Writer-director Temistocles Lopez’s aptly titled Chain of Desire is yet another update of Max Ophuls’ classic film of 1950 “La Ronde,” a work that has continued to inspire many American and foreign directors, such as Alan Rudolph and Pedro Almodovar.
As a modern urban saga alluding to the AIDS crisis, “Chain of Desire” is timely, but it’s also sharply uneven. Like most anthologies, it contains good, mediocre, and bad episodes.
The film’s tone is also varied, vacillating between the compelling and funny and the just tedious and silly.
The socio-sexual encounters in this film are among carpenters, painters, hustlers, virgins, showgirls, bored wives, TV interviewers, Euro-trash and Soho bohemians.
Malcolm McDowell and Grace Zabriskie have the best scenes, individually and jointly.
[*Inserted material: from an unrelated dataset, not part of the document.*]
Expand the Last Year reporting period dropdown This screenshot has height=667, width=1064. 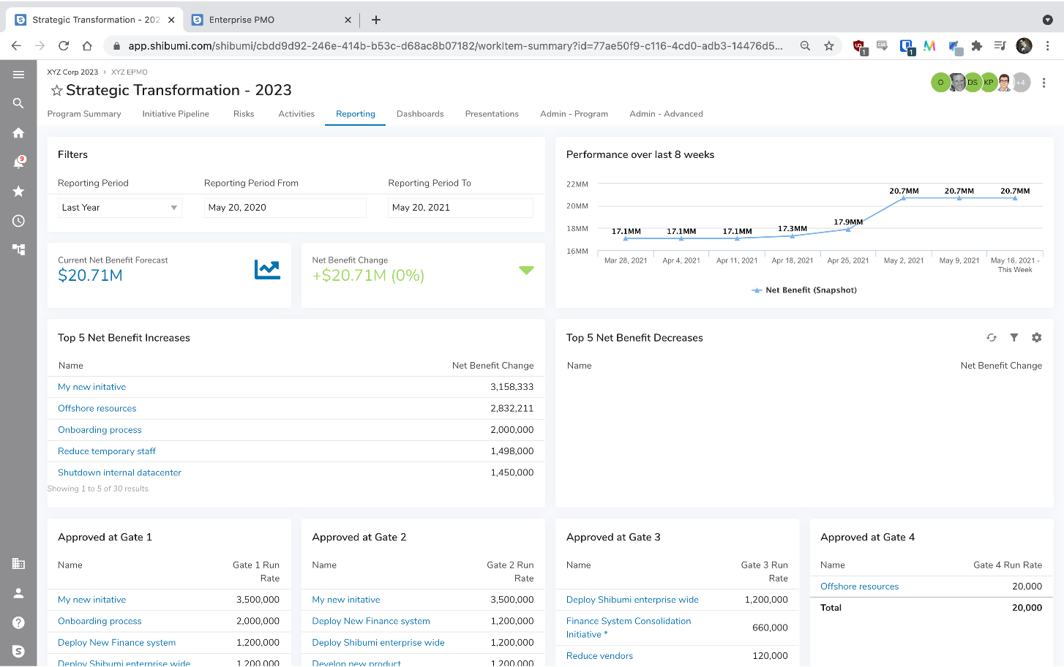point(173,208)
One of the poignant episodes involves a threesome of anonymous partners performing for each other in their apartments’ windows a relevant statement about the dangers of real intercourse in the 1990s.
In contrast, the confrontation between Seymour Cassel and Spanish actress Assumpta Serna lacks charm and conviction.
Unfortunately, the songs, sung by the likes of Linda Fiorentino as a nightclub singer, are particularly weak.
Chain of Desire is intermittently enjoyable, and it’s worth watching from beginning to end, because a dark secret is revealed in the last reel.